1976 novel by Ki. Rajanarayanan

Gopalla Gramam is a Tamil-language novel by Ki. Rajanarayanan. A sequel, Gopallapurathu Makkal , was published in 1989 and won Sahitya Akademi Award in 1991.

== Overview ==
Gopalla Gramam discusses the mass exodus of a small village in present-day Andhra Pradesh in India, travelling south, eventually finding a place Kovilpatti in Tamil Nadu. The novel includes timelines of Islamic kings in Andhra Pradesh, transition of other kingdoms in southern part of India, the British invasion of India and part of India's freedom struggle. Ki. Rajanarayanan mentioned about the existence of collection of stories about the exodus in oral traditions of south India. Along the way, the novel shows the formation of modern infrastructure in South India. The novel also shows a rarely documented phenomenon of how the people of India accepted the British rule.

== Accolades ==
The sequel Gopallapurathu Makkal won the Sahitya Akademi Award in 1991. Writer and literary critic Jeyamohan wrote a detailed critique on Gopalla Gramam and its sequel Gopallapurathu Makkal and considers them as a pioneering Novel that started a new genre of novels.

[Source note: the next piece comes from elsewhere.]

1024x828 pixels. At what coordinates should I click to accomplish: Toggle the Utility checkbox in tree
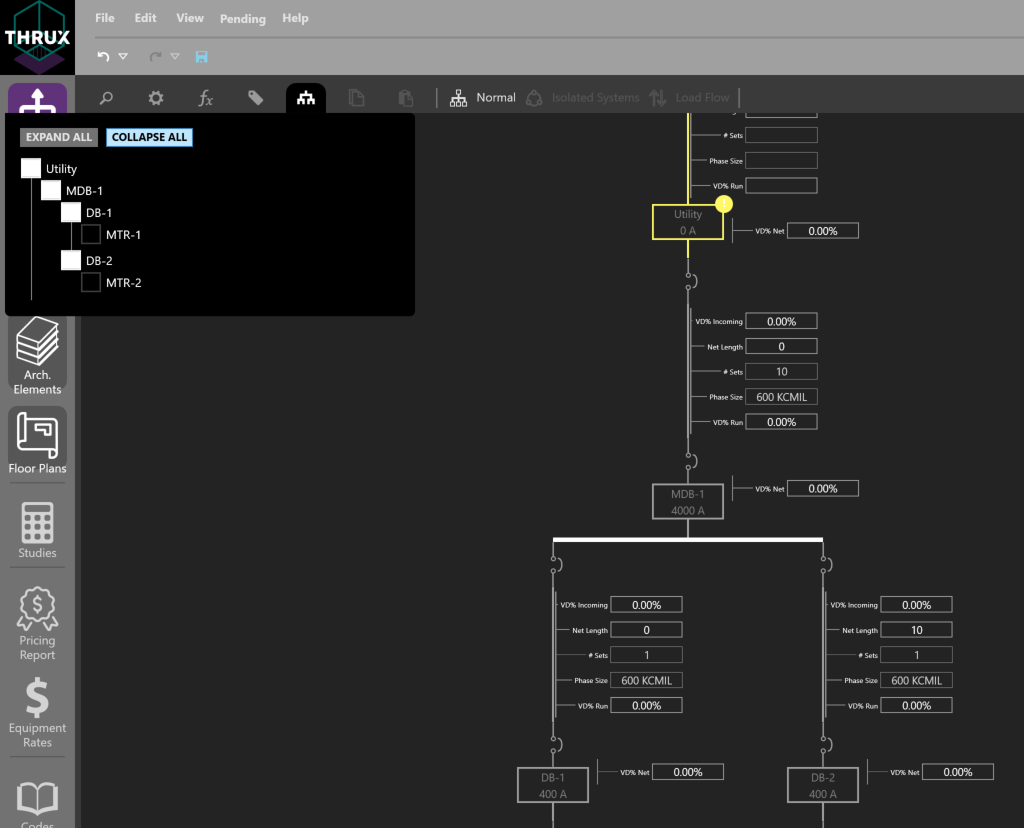[x=31, y=169]
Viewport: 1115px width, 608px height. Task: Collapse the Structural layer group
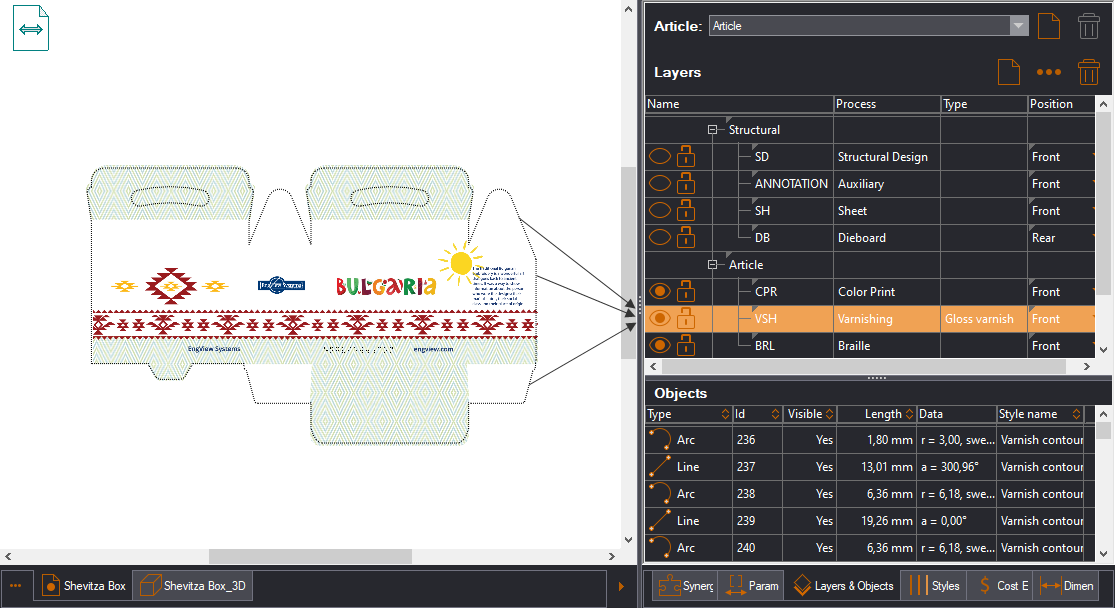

The folk song mentioned in the novel Gopalla Gramam was set to music for the first time by composer Raleigh Rajan. The song is referenced as about 500 years old and was sung by the original settlers of Kovilpatti area. Sung by Ananya Bhat, Rajalakshmi Senthil, Raleigh Rajan and Priya Krish.

== Translations ==
Gopalla Gramam has been translated into English by a couple of different publishing houses. Vishnupuram USA and M Vijayalakshmi both have translated Gopalla Gramam.